• Toutes les choses de notre vie

    Toutes les choses de notre vieToutes les choses de notre vie
    Sok-Yong Hwang
    Traduit du coréen par Choi Mikyung et Jean-Noël Juttet
    Philippe Picquier - 2016
    9782809711660

    Résumé de quatrième de couverture :  Gros-Yeux a quatorze ans lorsqu'il arrive avec sa mère dans l'immense décharge à ciel ouvert de Séoul. Là vivent pas moins de deux mille foyers, dans des cahutes accrochées au flanc de la montagne d'ordures, en une société fortement hiérarchisée dont le moindre aspect - travail, vêtements, nourriture, logement - provient des rebuts du monde extérieur.
    Gros-Yeux se lie d'amitié avec un garçon disgracié, un peu simple d'esprit, qui lui fait découvrir les anciens habitants du site, ou plutôt les esprits bienveillants, lorsque l'île de la décharge était encore une terre vouée aux cultures agricoles et aux cultes chamaniques.
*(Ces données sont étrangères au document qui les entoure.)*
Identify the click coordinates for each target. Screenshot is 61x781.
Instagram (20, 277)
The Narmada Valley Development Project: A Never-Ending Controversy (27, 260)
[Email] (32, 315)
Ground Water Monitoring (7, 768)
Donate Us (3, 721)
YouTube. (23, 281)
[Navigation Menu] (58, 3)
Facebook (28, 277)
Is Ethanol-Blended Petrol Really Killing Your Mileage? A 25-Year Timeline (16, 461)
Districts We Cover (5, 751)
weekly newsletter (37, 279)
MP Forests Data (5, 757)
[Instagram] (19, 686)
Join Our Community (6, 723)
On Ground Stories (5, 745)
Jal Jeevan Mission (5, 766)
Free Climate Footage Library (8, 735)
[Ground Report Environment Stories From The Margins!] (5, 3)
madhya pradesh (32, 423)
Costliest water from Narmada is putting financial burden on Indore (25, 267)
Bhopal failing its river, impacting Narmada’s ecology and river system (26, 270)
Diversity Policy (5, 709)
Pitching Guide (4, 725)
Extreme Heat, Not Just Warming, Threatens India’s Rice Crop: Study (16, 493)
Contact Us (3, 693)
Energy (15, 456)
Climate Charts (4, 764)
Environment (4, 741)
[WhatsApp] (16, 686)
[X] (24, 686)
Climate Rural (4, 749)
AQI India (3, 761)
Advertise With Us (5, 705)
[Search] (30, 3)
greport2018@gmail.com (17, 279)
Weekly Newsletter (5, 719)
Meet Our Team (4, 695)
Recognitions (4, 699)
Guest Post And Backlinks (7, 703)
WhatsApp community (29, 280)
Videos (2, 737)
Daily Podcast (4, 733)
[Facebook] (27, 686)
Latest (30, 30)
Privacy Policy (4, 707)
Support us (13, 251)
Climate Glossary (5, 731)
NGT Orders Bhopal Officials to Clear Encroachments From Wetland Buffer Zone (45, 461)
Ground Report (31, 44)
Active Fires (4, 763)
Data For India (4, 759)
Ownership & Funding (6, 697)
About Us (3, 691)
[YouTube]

Car ce sont les êtres démunis, abandonnés des hommes, enfants, marginaux, infirmes, qui entretiennent la mémoire de ce qui n'est plus, l'étincelle du vivant là où tout se périme et se corrompt. Ils communiquent avec l'invisible, un monde où
    tout respire et vit ensemble.
    Hwang Sok-Yong ne donne pas de leçons, non, il donne à voir. Des imges se lèvent et ne nous quittent plus. À l'opposé d'une logique marchande où les choses sont destinés à une rapide destructions, ces images nées du pouvoir des mots ne s'altèrent pas, continuent à briller dans notre imaginaire.

     

    Mon avis : Cet assez court roman dénonce clairement notre société actuelle celle qui fait de nous ce que l'on achète. En effet, nous suivons la vie d'une mère et son fils obligés d'aller travailler dans la plus grande décharge de Séoul pour mieux gagner leur vie. Ici point d’apitoiement on est presque à la limite du roman d'apprentissage puis qu'en plus d'apprendre le travail il faut surtout s'approprier les règles d'une vie collective régie par plusieurs secteurs et strates de hiérarchie. Mais au de-là de tout ça ce qui m'a profondément touché c'est ce côté nostalgique que l'on sent chez notre adolescent qui est le personnage principal mais surtout sur cette fameuse île : l'île aux fleurs. D'abord terre prospère d'agriculture elle est, lorsque le narrateur y vit, une immense décharge abandonnée par la vie moderne. Elle accueille tous les laissés pour compte de la vie urbaine que l'on parle d'homme ou de déchets crées par l'homme. On peut presque dire que c'est elle le centre du roman et que Gros-Yeux n'est présent que pour nous permettre de la découvrir. C'est bien écrit et même si le contexte de fonds ne plaira surement pas à tout le monde c'est une très belle œuvre. Elle dénonce à sa façon mais nous propose aussi une autre voie à la limite du fantastique qui permet de montrer la face passé et présente de ces lieux déchirés entre passé et modernité. Je vois en lisant encore cet auteur que c'est un thème très cher à son cœur surtout lorsqu'on lit la post-face et que l'on apprend que lui-même a vécu quelques années sur l'île aux fleurs avant qu'elle ne soit réquisitionnée pour être une décharge. Cette histoire qui pourrait alors paraître fictionnelle prend tout son sens et rien que pour ça elle vaut le détour.